Saturday, December 18

The Good Son

Celebrating a Deathday™: Game show producer extraordinaire Mark Goodson died on this day December 18, 1992. A graduate of the University of California Berkeley, Goodson got his start in San Francisco as a disc jockey — generally a stepping stone to being an alcoholic arsewipe rather than a television mogul — and later teamed with Bill Todman in New York City, where the two began their astounding, decades-long run of successful Goodson-Todman™ productions. Their popular, if cornball, shows, included “Family Feud,” “Beat The Clock,” “Card Sharks” and “Password,” along with “The Price is Right,” “The Sets are Cheap,” “The Contestants are Idiots” and “The Host is a Bit of a Douchebag" “To Tell The Truth.” Oh and “Match Game,” which brought the likes of Gene Rayburn (pictured here), Charles Nelson Reilly and Brent Summers into America’s living rooms, where they descended upon the liquor cabinets with great gusto and a tremendous thirst.
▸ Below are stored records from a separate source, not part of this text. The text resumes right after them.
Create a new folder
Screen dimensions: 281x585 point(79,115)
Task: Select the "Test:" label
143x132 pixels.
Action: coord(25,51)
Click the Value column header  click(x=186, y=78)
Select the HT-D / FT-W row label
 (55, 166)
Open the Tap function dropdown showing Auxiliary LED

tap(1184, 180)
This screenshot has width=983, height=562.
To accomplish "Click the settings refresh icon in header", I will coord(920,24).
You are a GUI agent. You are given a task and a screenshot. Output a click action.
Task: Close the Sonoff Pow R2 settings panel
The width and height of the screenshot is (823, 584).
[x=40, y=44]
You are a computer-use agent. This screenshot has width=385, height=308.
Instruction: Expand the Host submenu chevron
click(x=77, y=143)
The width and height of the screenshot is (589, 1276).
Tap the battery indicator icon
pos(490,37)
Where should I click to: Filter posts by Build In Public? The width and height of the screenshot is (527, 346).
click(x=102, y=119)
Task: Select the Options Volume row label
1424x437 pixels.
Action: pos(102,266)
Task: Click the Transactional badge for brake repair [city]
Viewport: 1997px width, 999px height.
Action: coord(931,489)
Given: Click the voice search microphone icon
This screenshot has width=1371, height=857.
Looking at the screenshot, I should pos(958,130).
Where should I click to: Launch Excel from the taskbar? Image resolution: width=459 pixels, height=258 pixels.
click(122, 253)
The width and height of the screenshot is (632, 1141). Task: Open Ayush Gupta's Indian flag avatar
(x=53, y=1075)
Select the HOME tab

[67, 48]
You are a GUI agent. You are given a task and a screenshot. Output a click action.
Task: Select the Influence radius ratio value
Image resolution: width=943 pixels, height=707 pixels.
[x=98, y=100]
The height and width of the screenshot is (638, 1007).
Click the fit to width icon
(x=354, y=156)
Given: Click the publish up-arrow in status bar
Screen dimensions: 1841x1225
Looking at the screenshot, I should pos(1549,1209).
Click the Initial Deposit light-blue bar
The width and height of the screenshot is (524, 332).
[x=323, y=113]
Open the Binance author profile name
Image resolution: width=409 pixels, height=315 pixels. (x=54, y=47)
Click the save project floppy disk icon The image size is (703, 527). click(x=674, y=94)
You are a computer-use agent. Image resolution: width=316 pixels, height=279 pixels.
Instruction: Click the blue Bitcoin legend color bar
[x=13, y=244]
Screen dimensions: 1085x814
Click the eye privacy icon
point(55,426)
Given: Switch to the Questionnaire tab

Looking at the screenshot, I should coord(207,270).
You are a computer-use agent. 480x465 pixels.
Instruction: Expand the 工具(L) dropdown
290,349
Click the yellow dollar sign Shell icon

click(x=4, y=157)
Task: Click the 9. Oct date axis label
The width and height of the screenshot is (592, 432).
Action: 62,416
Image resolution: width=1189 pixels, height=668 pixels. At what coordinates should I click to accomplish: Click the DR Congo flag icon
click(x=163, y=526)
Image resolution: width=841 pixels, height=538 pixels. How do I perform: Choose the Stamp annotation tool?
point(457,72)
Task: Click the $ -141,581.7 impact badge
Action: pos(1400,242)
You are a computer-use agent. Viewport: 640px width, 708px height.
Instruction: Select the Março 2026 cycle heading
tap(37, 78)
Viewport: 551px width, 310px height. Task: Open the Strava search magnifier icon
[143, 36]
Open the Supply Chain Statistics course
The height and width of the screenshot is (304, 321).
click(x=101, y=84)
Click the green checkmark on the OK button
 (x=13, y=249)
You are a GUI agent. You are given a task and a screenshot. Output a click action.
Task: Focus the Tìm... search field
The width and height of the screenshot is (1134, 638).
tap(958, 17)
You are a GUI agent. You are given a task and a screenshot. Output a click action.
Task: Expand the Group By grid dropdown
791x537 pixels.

Even if you dislike game shows — which would make you a bloody communist — you have to admit that Mark Goodson and his partner enjoyed a rather remarkable run. During 1970’s, “A Mark Goodson-Bill Todman production” was as familiar a television expression as “A Quinn Martin® production,” “This has been a Filmways™ Presentation, darling” and “Ward, you were awfully rough on the beaver last night.” No word whether Goodson was, in fact, a good son — haha! — but at various times in his life he was known to be a Goodfriend, a Goodcatch, even a Goodboss, if occasionally a Lousyhusband, an Absenteefather and an absolute Sonofabitch. A year after his death, notoriously abandoned child actor Macauley Culkin starred in a movie entitled “The Good Son,” which was not, in fact, a story about the recently deceased Goodson, which seemed a cruel trick to the family. There’s also a book entitled “The Good Son,” based on the life of boxer Ray “Boom Boom” Mancini, who’s likely made a celebrity game show appearance in his lifetime, for whatever that’s worth. Very little, I imagine. On a final, personal note, I’m proud to say that our new station house web offering, “IGNORANUS” is itself “A Mark Goodson-Bill Todman Production” and we endeavor to do right by this good and game man for ponying up a few posthumous quid to “Kickstart” our effort in its infancy. Happy Anni-hearse-ary™ to Mark Goodson, who entered his final “lightning round” on this day.